Thermophysical and molecular mechanisms of a novel and cost-efficient Cr-contaminated soil stabilization by steam flash heating

[Display omitted] •Innovative steam flash heating for effective Cr(VI) reduction and immobilization.•SFH improved the molecular contact and mass transfer to accelerate Cr(VI) reduction.•First report using soil organic matter to reduce Cr(VI) with the aid of steam flash heating.•Steam flash heating triggered MnOx reduction to maintain long-term Cr stability. Chemical stabilization is a frequently used method to stabilize heavy metals in soils, however suffering from the reagent overdosage and exorbitant cost due to the insufficient reactions between chemical stabilizers and heavy metals.
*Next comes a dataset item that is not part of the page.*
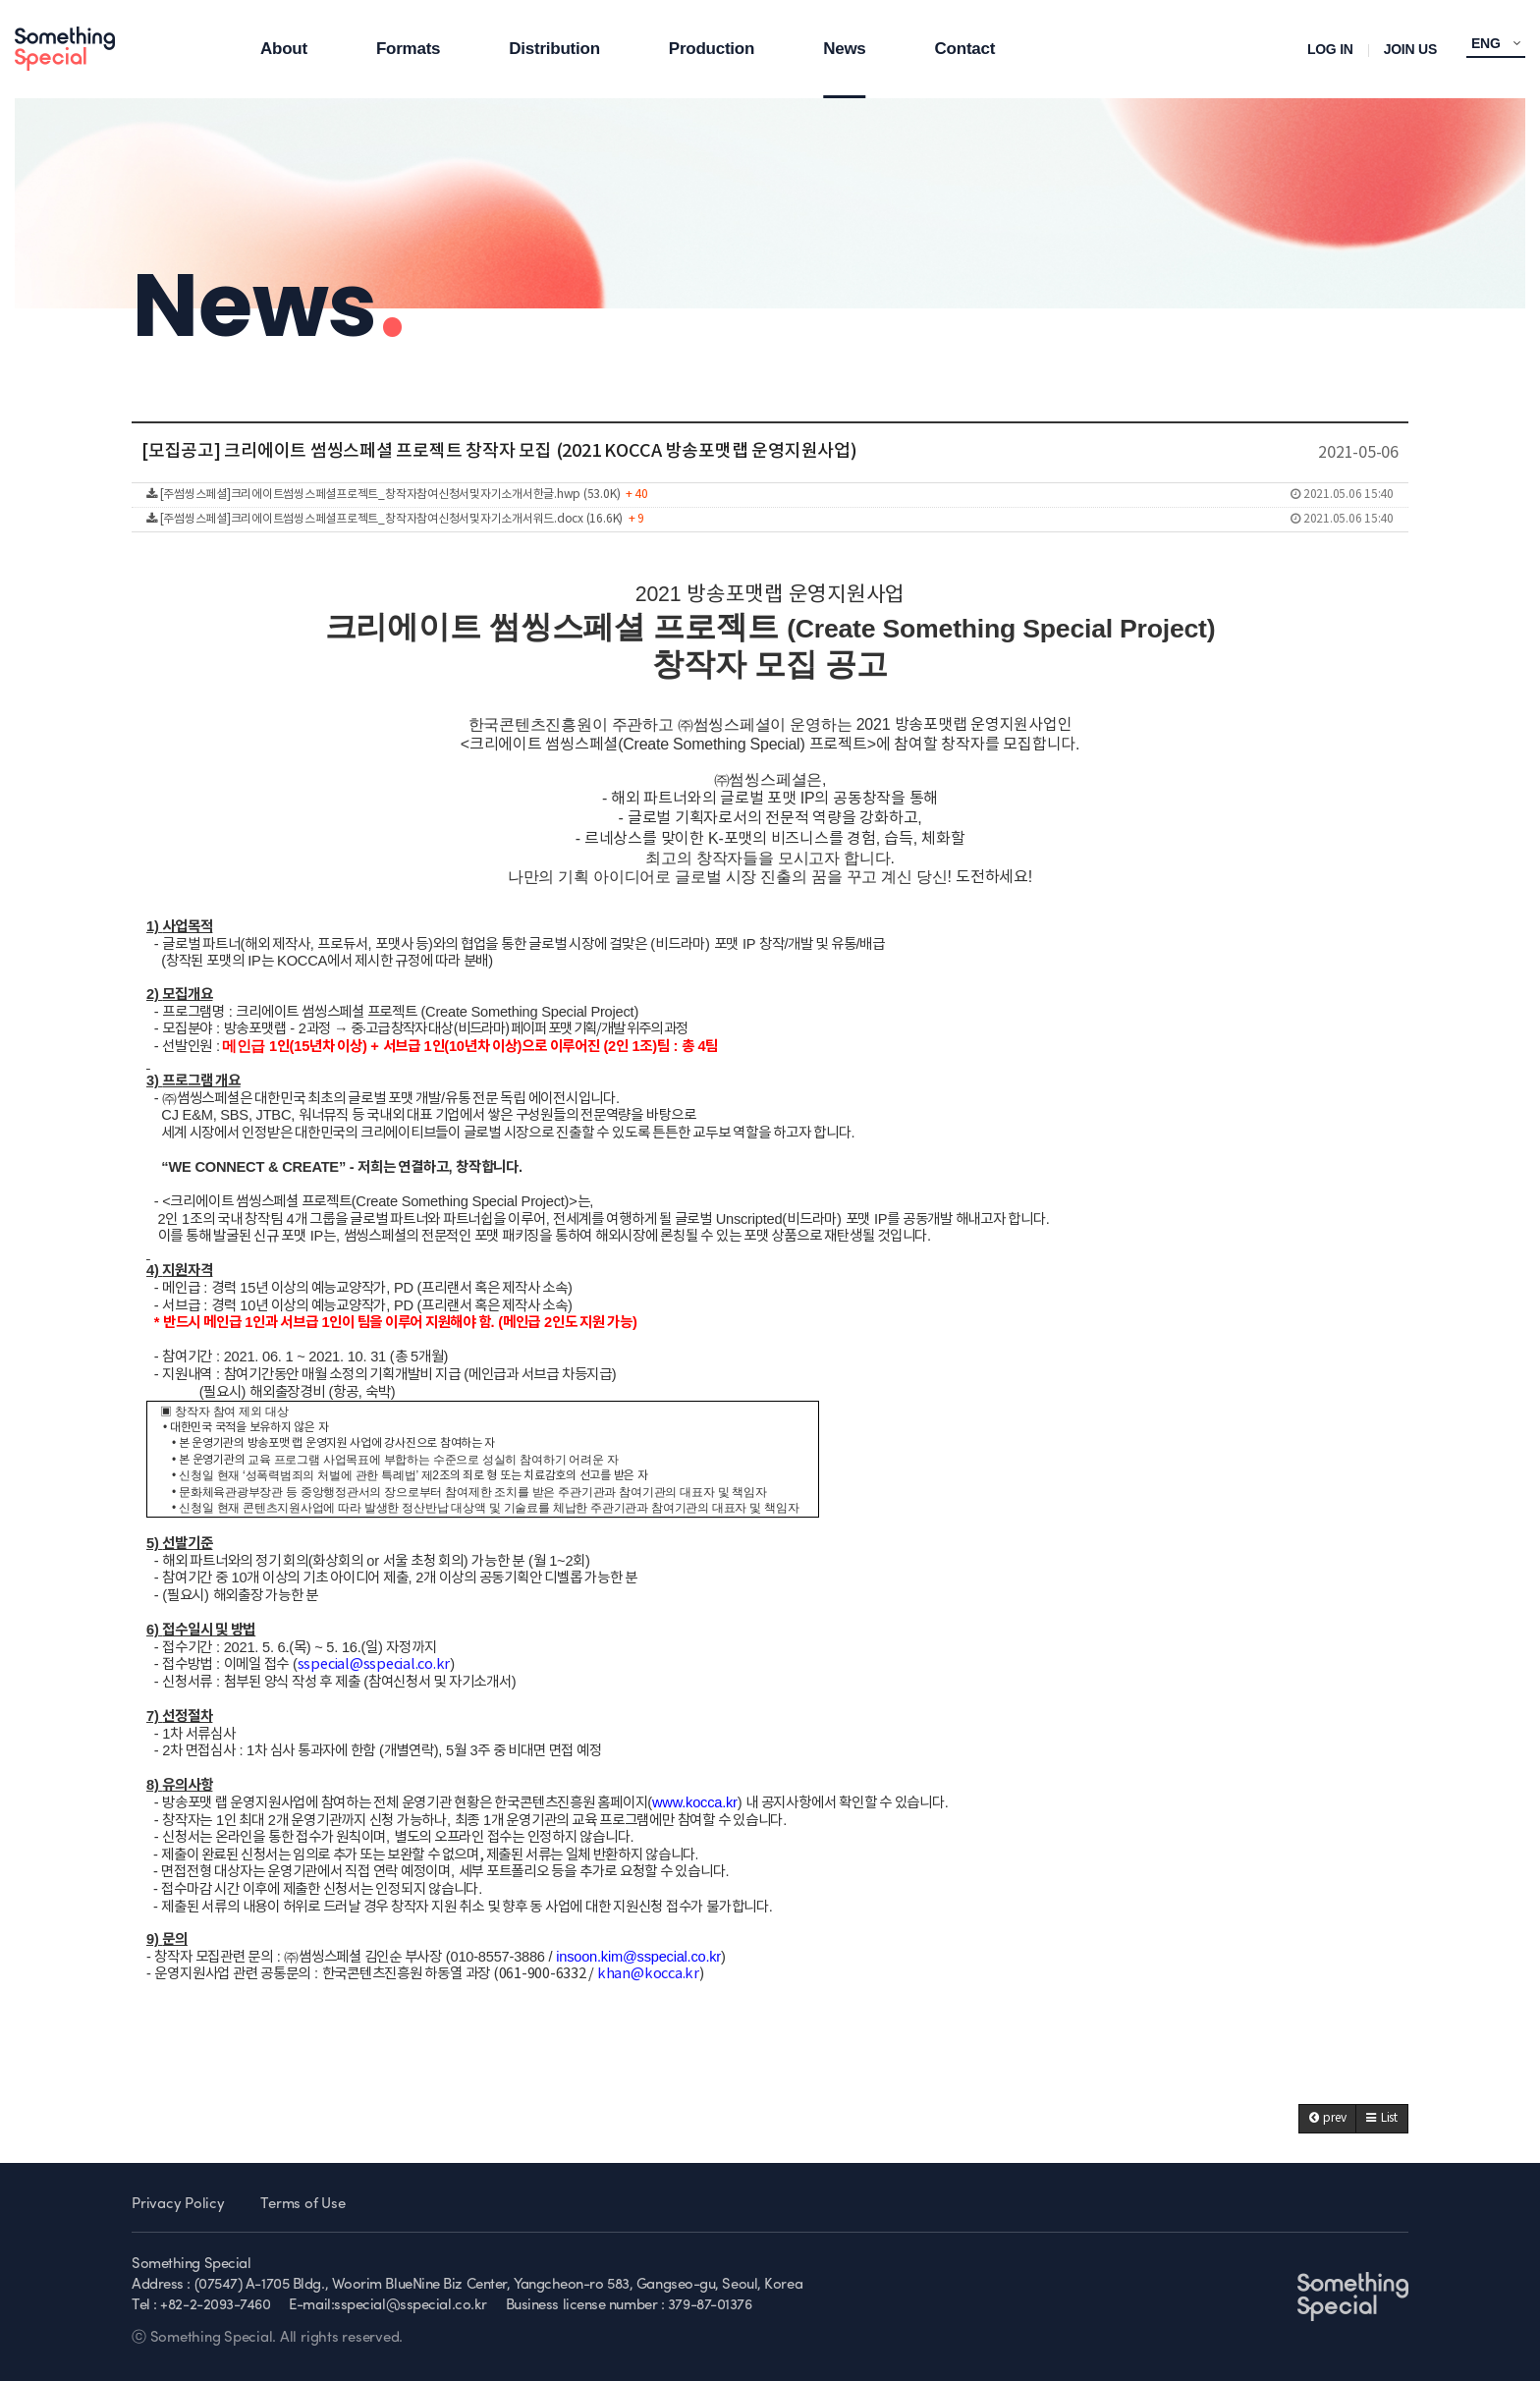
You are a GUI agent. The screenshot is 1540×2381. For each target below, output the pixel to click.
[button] (1327, 2118)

In this work, we innovated an economy and energy efficient stabilization technique, namely steam flash heating (SFH), and investigated its stabilization performance and mechanisms for hexavalent chromium [Cr(VI)]. SFH can efficiently promote Cr(VI) reduction by both soil organic matter and chemical stabilizers. From thermophysical analysis, SFH efficiently enhanced the molecular contact and accelerated mass transfer in porous soils, resulting in the promoted transformation of Cr(VI) into OM-Cr(III), Fh-Cr(III), and Cr(OH)3 from Cr/Fe/S/C XANES results. By replacing partial chemical stabilizers with soil organic matter in Cr(VI) reduction, SFH decreased nearly 70.7% of cost and 38.1% of CO2 emission. Besides, Mn XANES results unraveled that MnOx was reduced by soil organic matter and chemical stabilizers with the aid of SFH, and this process decreased the risk of Cr(III) re-oxidation and benefited long-term Cr stability. These results proved that SFH could efficiently immobilize Cr with low energy consumption, low economic cost, high stabilizer efficiency, and low re-mobility risk, exhibiting applicable potential in the remediation of Cr-contaminated soils. This study revolutionized chemical stabilization by SFH and unraveled the underlying mechanisms of Cr immobilization in contaminated soils.